§ **Exercise prompt**:
Edit the data that follows: begin at the line that has "Click the highlighted" and stop after the line that has "coord(474,296)". Rewrite only those lines, swapping "Yankees jacket" for "Red Sox jacket" and keeping everything else the same.

§ **Exercise material**:
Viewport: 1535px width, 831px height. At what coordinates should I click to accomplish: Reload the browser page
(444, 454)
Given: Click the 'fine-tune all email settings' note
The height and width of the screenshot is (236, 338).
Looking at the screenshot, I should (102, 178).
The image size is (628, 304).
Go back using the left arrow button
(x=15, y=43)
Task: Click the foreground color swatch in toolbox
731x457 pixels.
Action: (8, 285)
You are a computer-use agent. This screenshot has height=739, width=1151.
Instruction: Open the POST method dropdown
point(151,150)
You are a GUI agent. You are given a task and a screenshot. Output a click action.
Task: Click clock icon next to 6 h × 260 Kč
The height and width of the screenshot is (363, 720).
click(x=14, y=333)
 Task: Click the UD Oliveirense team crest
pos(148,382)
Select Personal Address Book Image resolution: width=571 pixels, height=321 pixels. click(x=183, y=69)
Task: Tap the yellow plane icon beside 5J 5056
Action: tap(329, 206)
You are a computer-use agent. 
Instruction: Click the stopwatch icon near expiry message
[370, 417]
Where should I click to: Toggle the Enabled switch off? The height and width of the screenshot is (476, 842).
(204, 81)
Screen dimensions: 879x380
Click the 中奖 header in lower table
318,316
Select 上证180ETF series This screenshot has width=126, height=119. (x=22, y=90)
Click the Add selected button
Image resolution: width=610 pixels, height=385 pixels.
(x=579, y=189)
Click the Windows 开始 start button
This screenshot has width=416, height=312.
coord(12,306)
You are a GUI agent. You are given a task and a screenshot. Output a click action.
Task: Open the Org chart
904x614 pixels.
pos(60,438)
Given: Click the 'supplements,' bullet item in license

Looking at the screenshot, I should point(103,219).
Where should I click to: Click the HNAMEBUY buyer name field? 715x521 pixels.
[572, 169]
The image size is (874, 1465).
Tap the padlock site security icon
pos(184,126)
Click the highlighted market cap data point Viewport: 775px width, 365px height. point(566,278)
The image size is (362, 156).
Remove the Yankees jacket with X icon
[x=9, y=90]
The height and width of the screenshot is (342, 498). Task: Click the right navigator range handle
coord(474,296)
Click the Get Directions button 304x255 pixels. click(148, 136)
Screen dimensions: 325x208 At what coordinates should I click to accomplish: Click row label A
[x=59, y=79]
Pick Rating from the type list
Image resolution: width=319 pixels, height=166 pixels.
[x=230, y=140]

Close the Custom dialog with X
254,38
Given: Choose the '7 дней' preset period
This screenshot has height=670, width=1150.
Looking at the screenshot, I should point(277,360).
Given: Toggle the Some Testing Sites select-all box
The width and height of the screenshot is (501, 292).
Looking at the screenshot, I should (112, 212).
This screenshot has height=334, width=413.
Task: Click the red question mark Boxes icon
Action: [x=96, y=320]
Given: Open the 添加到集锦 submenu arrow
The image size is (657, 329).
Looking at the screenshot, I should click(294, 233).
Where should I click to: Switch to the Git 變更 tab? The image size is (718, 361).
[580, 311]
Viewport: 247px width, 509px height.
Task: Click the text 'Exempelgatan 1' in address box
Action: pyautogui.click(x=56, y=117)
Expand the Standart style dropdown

§ **Completed exercise**:
Click the highlighted market cap data point Viewport: 775px width, 365px height. point(566,278)
The image size is (362, 156).
Remove the Red Sox jacket with X icon
[x=9, y=90]
The height and width of the screenshot is (342, 498). Task: Click the right navigator range handle
coord(474,296)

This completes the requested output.